損害賠償等請求控訴事件
判決データ
AI概要
【事案の概要】 スイス法人のイオン交換樹脂専業メーカーである控訴人(原告)が、日立GEニュークリア・エナジー株式会社である被控訴人(被告)に対し、東京電力福島第一原子力発電所の放射能汚染水浄化事業をめぐるパートナーシップ契約の違反および営業秘密の不正使用・不正開示(不正競争防止法2条1項7号)等を理由として、総額7億7744万米国ドル超の損害賠償を求めた事案である。 東日本大震災後、福島第一原発では原子炉冷却のための注水が高濃度放射性物質を含む汚染水となって滞留し、東京電力はこれを処理するため多核種除去設備(ALPS)の発注を計画した。被控訴人は平成23年プロジェクトの受注を目指し、吸着媒体を製造する控訴人とパートナーシップ契約を締結した。

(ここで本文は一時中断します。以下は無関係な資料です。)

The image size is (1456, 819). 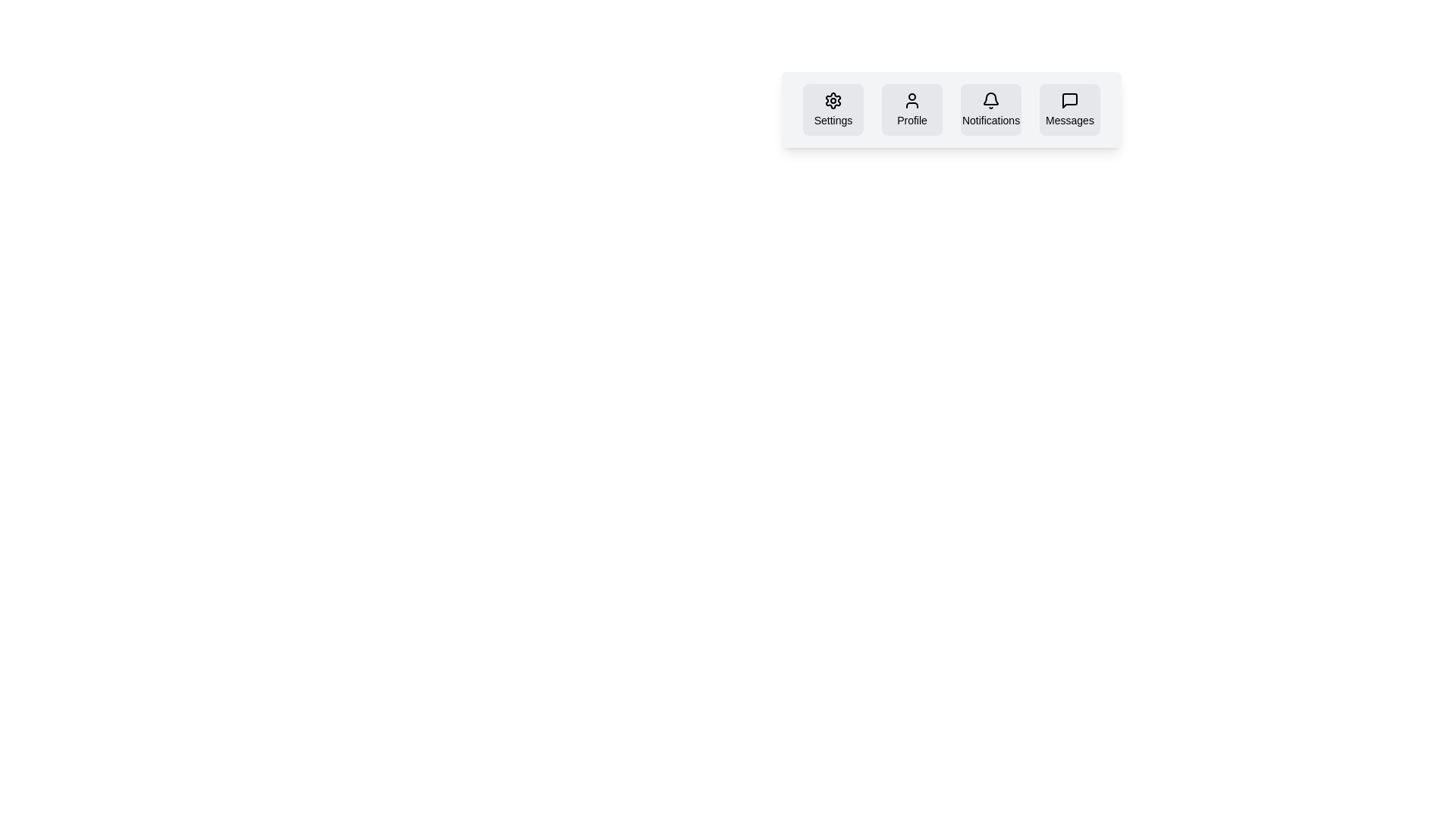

同契約には、両当事者が「本プロジェクト」について独占的関係を遵守する排他的義務条項が定められていた。 しかし、平成23年プロジェクトは東芝が受注し、被控訴人は失注した。その後、経済産業省が補助事業として公募した平成25年度の「高性能多核種除去設備整備実証事業」を被控訴人が東芝・東京電力と共同で受注し、控訴人の関与なく高性能ALPSを設計した。また被控訴人は平成23年プロジェクトの提案過程で協力会社であるアバンテック社に吸着剤や設計関連情報を提供していた。 控訴人は、これらの行為がパートナーシップ契約上の排他的義務違反、秘密保持義務違反、営業秘密の不正使用・不正開示等に該当すると主張して訴訟を提起した。原審の東京地裁は請求をいずれも棄却し、控訴人が控訴するとともに一般不法行為に基づく請求を追加した。 【争点】 主要な争点は、(1)被控訴人による平成25年実証事業の受注等が「本プロジェクト」に関する排他的義務条項に違反するか(平成25年実証事業が契約上の「本プロジェクト」に含まれるか)、(2)被控訴人による高性能ALPSの設計が控訴人の営業秘密の不正使用に該当するか(原告情報の営業秘密該当性、特に非公知性)、(3)アバンテック社に対する情報開示が営業秘密の不正開示等に該当するか、(4)一般不法行為の成否である。 【判旨】 知財高裁は、控訴を棄却し、追加請求も棄却した。 まず、「本プロジェクト」の範囲については、契約締結の交渉経過、当時具体化していたのは平成23年プロジェクトのみであったこと、控訴人が他のプロジェクトを含む旨明示しなかったこと等に照らし、平成23年プロジェクトに係る多核種除去設備の設置・運転による汚染水処理に限られると解するのが相当であり、別個に公募された平成25年実証事業は含まれないと判断した。したがって被控訴人による高性能ALPSの受注・設計は排他的義務条項に違反しない。 営業秘密該当性については、控訴人が主張する原告情報のうち、被控訴人が使用していないもの(不使用情報群)は使用が否定され、その他の情報は平成25年9月時点で文献や控訴人自身の学会発表(平成24年米国電力研究所会議のアリゾナ資料)等により公然知られていたから非公知性を欠くと判断した。個別情報の組合せに独自の営業秘密性が生じるとの主張についても、被控訴人は既に汚染水処理について相当の知見を有しており、組合せ使用に格別の困難はなかったとして排斥した。 アバンテック社への情報開示は、平成23年プロジェクト受注のために同社が吸着剤保管容器や吸着塔を設計するのに必要な範囲のものであり、図利加害目的は認められず、不正開示の不正競争に該当しない。本件秘密保持契約は日本ピュロライトと被控訴人の間のものであって控訴人は当事者でない。 一般不法行為の成否については、最高裁平成23年12月8日判決を参照し、不正競争防止法上の「営業秘密」に該当しない情報の利用行為は、同法が規律する利益とは異なる法的保護利益を侵害する等の特段の事情がない限り民法709条の不法行為を構成しないと判示し、本件では特段の事情が認められないとして請求を棄却した。 本判決は、原発事故対応という公益性の高い事業をめぐる巨額の国際的な契約紛争について、契約文言と交渉経緯に即した契約解釈の在り方、および営業秘密の非公知性・使用認定の枠組みを示した点で実務上意義がある。